- **To be done**:
Reproduce every item below word for word, keeping each line and line break unchanged.

- **Rows**:
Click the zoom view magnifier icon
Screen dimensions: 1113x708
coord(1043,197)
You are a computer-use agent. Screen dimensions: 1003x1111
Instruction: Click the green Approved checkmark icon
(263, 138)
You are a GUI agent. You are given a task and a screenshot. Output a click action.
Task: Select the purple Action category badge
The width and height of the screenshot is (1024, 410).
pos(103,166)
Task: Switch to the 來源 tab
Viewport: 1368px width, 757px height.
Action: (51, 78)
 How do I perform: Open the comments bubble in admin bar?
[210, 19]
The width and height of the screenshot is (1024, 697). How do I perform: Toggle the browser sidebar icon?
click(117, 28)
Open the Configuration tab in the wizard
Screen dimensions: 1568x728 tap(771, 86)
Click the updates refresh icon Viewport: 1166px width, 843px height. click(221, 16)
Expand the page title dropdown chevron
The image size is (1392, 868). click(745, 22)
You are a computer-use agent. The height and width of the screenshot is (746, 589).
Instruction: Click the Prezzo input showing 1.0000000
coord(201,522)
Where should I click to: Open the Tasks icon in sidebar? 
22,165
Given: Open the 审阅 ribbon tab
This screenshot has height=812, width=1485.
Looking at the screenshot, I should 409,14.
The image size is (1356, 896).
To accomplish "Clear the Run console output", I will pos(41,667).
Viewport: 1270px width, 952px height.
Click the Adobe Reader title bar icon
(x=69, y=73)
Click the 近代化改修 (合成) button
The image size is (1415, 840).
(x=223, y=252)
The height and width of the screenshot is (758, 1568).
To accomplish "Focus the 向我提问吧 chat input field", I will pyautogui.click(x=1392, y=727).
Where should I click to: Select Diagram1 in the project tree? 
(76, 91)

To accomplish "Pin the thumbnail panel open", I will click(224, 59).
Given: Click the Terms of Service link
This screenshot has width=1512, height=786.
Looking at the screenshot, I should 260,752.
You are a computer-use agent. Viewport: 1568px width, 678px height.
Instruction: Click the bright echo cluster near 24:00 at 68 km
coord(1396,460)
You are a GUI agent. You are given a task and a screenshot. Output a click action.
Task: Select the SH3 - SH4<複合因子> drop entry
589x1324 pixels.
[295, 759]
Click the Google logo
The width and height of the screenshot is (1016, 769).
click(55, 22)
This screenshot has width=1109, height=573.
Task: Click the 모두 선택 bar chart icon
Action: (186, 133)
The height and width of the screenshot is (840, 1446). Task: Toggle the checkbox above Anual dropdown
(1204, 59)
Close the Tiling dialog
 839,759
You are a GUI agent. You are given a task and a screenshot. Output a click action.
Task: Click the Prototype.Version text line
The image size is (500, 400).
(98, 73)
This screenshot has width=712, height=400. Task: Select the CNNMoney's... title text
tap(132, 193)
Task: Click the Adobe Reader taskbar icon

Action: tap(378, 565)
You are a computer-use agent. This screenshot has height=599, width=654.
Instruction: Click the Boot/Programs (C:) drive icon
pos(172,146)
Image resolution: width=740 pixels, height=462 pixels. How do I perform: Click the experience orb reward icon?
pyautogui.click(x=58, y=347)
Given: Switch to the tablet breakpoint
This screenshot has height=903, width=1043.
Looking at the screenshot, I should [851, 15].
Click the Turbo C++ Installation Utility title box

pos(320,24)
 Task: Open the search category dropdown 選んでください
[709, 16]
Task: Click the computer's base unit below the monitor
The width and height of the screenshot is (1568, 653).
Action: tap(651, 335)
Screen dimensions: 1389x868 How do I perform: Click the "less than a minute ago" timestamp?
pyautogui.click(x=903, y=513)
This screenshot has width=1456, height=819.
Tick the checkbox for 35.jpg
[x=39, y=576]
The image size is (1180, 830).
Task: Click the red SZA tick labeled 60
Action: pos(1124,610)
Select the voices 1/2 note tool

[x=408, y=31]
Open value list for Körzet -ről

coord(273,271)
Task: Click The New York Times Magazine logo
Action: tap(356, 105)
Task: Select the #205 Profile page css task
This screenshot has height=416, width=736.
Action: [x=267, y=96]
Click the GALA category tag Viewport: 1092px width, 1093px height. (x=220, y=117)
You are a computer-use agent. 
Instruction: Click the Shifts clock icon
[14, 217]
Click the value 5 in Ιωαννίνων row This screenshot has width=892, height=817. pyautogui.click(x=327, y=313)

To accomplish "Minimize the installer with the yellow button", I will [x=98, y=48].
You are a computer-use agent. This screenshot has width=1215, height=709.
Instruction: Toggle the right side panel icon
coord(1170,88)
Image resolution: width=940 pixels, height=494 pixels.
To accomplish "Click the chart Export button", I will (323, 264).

- **Solution to this task**:
Click the zoom view magnifier icon
Screen dimensions: 1113x708
coord(1043,197)
You are a computer-use agent. Screen dimensions: 1003x1111
Instruction: Click the green Approved checkmark icon
(263, 138)
You are a GUI agent. You are given a task and a screenshot. Output a click action.
Task: Select the purple Action category badge
The width and height of the screenshot is (1024, 410).
pos(103,166)
Task: Switch to the 來源 tab
Viewport: 1368px width, 757px height.
Action: (51, 78)
 How do I perform: Open the comments bubble in admin bar?
[210, 19]
The width and height of the screenshot is (1024, 697). How do I perform: Toggle the browser sidebar icon?
click(117, 28)
Open the Configuration tab in the wizard
Screen dimensions: 1568x728 tap(771, 86)
Click the updates refresh icon Viewport: 1166px width, 843px height. click(221, 16)
Expand the page title dropdown chevron
The image size is (1392, 868). click(745, 22)
You are a computer-use agent. The height and width of the screenshot is (746, 589).
Instruction: Click the Prezzo input showing 1.0000000
coord(201,522)
Where should I click to: Open the Tasks icon in sidebar? 
22,165
Given: Open the 审阅 ribbon tab
This screenshot has height=812, width=1485.
Looking at the screenshot, I should 409,14.
The image size is (1356, 896).
To accomplish "Clear the Run console output", I will pos(41,667).
Viewport: 1270px width, 952px height.
Click the Adobe Reader title bar icon
(x=69, y=73)
Click the 近代化改修 (合成) button
The image size is (1415, 840).
(x=223, y=252)
The height and width of the screenshot is (758, 1568).
To accomplish "Focus the 向我提问吧 chat input field", I will pyautogui.click(x=1392, y=727).
Where should I click to: Select Diagram1 in the project tree? 
(76, 91)

To accomplish "Pin the thumbnail panel open", I will click(224, 59).
Given: Click the Terms of Service link
This screenshot has width=1512, height=786.
Looking at the screenshot, I should 260,752.
You are a computer-use agent. Viewport: 1568px width, 678px height.
Instruction: Click the bright echo cluster near 24:00 at 68 km
coord(1396,460)
You are a GUI agent. You are given a task and a screenshot. Output a click action.
Task: Select the SH3 - SH4<複合因子> drop entry
589x1324 pixels.
[295, 759]
Click the Google logo
The width and height of the screenshot is (1016, 769).
click(55, 22)
This screenshot has width=1109, height=573.
Task: Click the 모두 선택 bar chart icon
Action: (186, 133)
The height and width of the screenshot is (840, 1446). Task: Toggle the checkbox above Anual dropdown
(1204, 59)
Close the Tiling dialog
 839,759
You are a GUI agent. You are given a task and a screenshot. Output a click action.
Task: Click the Prototype.Version text line
The image size is (500, 400).
(98, 73)
This screenshot has width=712, height=400. Task: Select the CNNMoney's... title text
tap(132, 193)
Task: Click the Adobe Reader taskbar icon

Action: tap(378, 565)
You are a computer-use agent. This screenshot has height=599, width=654.
Instruction: Click the Boot/Programs (C:) drive icon
pos(172,146)
Image resolution: width=740 pixels, height=462 pixels. How do I perform: Click the experience orb reward icon?
pyautogui.click(x=58, y=347)
Given: Switch to the tablet breakpoint
This screenshot has height=903, width=1043.
Looking at the screenshot, I should [851, 15].
Click the Turbo C++ Installation Utility title box

pos(320,24)
 Task: Open the search category dropdown 選んでください
[709, 16]
Task: Click the computer's base unit below the monitor
The width and height of the screenshot is (1568, 653).
Action: tap(651, 335)
Screen dimensions: 1389x868 How do I perform: Click the "less than a minute ago" timestamp?
pyautogui.click(x=903, y=513)
This screenshot has width=1456, height=819.
Tick the checkbox for 35.jpg
[x=39, y=576]
The image size is (1180, 830).
Task: Click the red SZA tick labeled 60
Action: pos(1124,610)
Select the voices 1/2 note tool

[x=408, y=31]
Open value list for Körzet -ről

coord(273,271)
Task: Click The New York Times Magazine logo
Action: tap(356, 105)
Task: Select the #205 Profile page css task
This screenshot has height=416, width=736.
Action: [x=267, y=96]
Click the GALA category tag Viewport: 1092px width, 1093px height. (x=220, y=117)
You are a computer-use agent. 
Instruction: Click the Shifts clock icon
[14, 217]
Click the value 5 in Ιωαννίνων row This screenshot has width=892, height=817. pyautogui.click(x=327, y=313)

To accomplish "Minimize the installer with the yellow button", I will [x=98, y=48].
You are a computer-use agent. This screenshot has width=1215, height=709.
Instruction: Toggle the right side panel icon
coord(1170,88)
Image resolution: width=940 pixels, height=494 pixels.
To accomplish "Click the chart Export button", I will (323, 264).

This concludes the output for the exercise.